Clearing Clouds of Uncertainty Kelsey Tsipis | EAPS News Monday, November 5, 2018

Studies show cloud variability during El Niño events could help better predict long-term climate change.

How clouds, which both shield and trap heat from Earth, respond to global warming is generally regarded as the major source of uncertainty in climate projections. But even after decades of research, climate scientists still haven’t made much progress on this question, motivating them to look for new ways of predicting how clouds will respond to climate change.

This has become an area of interest for Nick Lutsko, a postdoctoral associate in the Cronin Group within MIT's Department of Earth, Atmospheric and Planetary Sciences (EAPS), whose recent research uses naturally-occurring variations in Earth’s climate to predict how it will warm in the future. In other words, how we can use short-term cloud changes to better predict long-term climate change. 

In two published papers this Fall, Lutsko outlined how cloud changes during El Niño–Southern Oscillation (ENSO) events can help us better understand Earth's climate sensitivity to a doubling of atmospheric CO2, also called equilibrium climate sensitivity.

In the first article, titled “What Can the Internal Variability of CMIP5 Models Tell Us about Their Climate Sensitivity?” and published in the American Meteorological Society’s Journal of Climate, Lutsko found that cloud changes on ENSO time scales (2 to 5 years) are closely related to climate models’ equilibrium climate sensitivities.

The findings imply that cloud variability during ENSO can help predict how surface temperatures will respond to long-term changes, like CO2 increases. This concept is called an “emergent constraint,” which is when something we can observe today (cloud variability) can be used to predict how the climate will change in the future (because of increased CO2 concentrations). 

“People were actually surprised by this because El Niño events have different spatial patterns than global warming,” said Lutsko. “But during an El Niño event, you’re changing the sea surface temperatures in the East Pacific and that’s causing clouds to change there, and it turns out those changes are related to how clouds will change under global warming.”  
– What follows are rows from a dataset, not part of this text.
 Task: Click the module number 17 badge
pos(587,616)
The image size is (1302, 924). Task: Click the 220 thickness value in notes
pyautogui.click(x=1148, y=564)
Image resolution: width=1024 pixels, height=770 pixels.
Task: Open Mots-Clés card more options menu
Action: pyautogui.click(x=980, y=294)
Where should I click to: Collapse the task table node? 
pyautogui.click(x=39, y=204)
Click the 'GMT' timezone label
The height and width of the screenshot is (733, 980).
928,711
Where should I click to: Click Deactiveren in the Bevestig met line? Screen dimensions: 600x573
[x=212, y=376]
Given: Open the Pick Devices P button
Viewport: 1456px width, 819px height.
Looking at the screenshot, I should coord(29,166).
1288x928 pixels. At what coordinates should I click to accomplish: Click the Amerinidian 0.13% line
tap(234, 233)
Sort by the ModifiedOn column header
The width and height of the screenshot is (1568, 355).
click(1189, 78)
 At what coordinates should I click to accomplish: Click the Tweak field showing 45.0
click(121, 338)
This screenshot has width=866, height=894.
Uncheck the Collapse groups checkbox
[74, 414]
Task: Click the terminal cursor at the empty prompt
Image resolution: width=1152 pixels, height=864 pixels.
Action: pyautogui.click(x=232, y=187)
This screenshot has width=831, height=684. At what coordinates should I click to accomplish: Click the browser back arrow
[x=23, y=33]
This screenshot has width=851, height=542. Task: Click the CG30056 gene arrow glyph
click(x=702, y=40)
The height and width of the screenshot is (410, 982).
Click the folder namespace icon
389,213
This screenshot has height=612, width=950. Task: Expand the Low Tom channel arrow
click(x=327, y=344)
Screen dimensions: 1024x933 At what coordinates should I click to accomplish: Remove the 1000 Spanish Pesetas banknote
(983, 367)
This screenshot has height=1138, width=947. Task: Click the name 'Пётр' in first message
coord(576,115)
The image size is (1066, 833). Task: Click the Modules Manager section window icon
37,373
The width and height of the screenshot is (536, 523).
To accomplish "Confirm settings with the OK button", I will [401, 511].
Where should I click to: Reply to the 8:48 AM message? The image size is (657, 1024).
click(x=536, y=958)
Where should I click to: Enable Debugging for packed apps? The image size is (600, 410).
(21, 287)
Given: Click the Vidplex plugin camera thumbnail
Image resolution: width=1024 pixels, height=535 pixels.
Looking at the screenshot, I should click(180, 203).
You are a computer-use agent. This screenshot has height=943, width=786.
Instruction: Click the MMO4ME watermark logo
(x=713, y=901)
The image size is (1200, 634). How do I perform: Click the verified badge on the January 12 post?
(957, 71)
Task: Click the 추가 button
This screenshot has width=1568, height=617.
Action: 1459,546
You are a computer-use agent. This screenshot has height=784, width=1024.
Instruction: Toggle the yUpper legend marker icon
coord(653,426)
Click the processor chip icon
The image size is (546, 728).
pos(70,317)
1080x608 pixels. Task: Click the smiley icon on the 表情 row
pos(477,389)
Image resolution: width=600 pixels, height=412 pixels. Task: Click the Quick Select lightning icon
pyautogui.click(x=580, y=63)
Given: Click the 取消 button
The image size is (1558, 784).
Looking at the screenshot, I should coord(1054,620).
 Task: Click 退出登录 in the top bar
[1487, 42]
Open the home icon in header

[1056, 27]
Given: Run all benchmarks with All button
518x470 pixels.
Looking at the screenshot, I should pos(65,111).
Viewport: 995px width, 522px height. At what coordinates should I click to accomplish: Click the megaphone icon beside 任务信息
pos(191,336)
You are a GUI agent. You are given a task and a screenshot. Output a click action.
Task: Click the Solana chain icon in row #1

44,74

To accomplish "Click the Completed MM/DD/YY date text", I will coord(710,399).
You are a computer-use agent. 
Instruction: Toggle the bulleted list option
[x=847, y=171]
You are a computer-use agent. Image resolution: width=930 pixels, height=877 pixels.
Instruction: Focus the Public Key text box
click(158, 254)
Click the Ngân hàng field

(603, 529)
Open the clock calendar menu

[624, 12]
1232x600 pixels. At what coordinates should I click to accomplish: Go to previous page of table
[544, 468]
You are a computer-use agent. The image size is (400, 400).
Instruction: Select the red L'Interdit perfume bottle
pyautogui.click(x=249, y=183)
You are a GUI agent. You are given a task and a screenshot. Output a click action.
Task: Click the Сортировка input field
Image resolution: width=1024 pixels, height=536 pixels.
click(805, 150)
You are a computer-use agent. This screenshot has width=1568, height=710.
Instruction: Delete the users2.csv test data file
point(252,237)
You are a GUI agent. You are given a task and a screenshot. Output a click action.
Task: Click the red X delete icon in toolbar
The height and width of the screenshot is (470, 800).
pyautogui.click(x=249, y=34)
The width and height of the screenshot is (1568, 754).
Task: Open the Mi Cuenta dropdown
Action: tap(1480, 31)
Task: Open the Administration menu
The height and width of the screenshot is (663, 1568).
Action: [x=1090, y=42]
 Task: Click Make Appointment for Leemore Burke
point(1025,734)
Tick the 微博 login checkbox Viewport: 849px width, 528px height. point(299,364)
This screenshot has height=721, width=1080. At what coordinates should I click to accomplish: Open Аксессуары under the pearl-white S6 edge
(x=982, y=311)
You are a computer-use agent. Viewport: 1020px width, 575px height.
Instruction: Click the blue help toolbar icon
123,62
There’s just one caveat. To actually use the emergent constraint, Lutsko found, we would need at least 100 years of observational data. “And really optimistically speaking we have 30 years of data, so that’s kind of disappointing,” he said. “What you would like it to say is that you could make measurements for 5 years and know everything. But it turns out you need a lot of data for these things to start working.”

Data limitations aside, if understanding how clouds behave during ENSO events can help us predict how much the Earth will warm up due to increased CO2 concentrations, where would we look next? What kind of clouds actually matter?

It turns out not all of them. In a subsequent paper, titled “The Relationship Between Cloud Radiative Effect and Surface Temperature Variability at El Niño‐Southern Oscillation Frequencies in CMIP5 Models,” published in Geophysical Research Letters, Lutsko investigated the behavior of different cloud types during ENSO events in climate models to see which types played the largest role.

He found that, in the models, high clouds play only a minor role in ENSO‐induced surface temperature anomalies. The main players are actually low clouds, like marine stratocumulus. These clouds are responsible for the strong correlations between cloud variability and models’ long-term warming. This, says Lutsko, shows that better understanding changes in tropical low clouds during ENSO events also allows us to better understand how clouds behave in a warmer world, regardless of the emergent constraint.

“So it’s not even that you need to know how all clouds change during ENSO events, just low clouds” said Lutsko. “And that tells you something about how they’ll change as Earth warms up.”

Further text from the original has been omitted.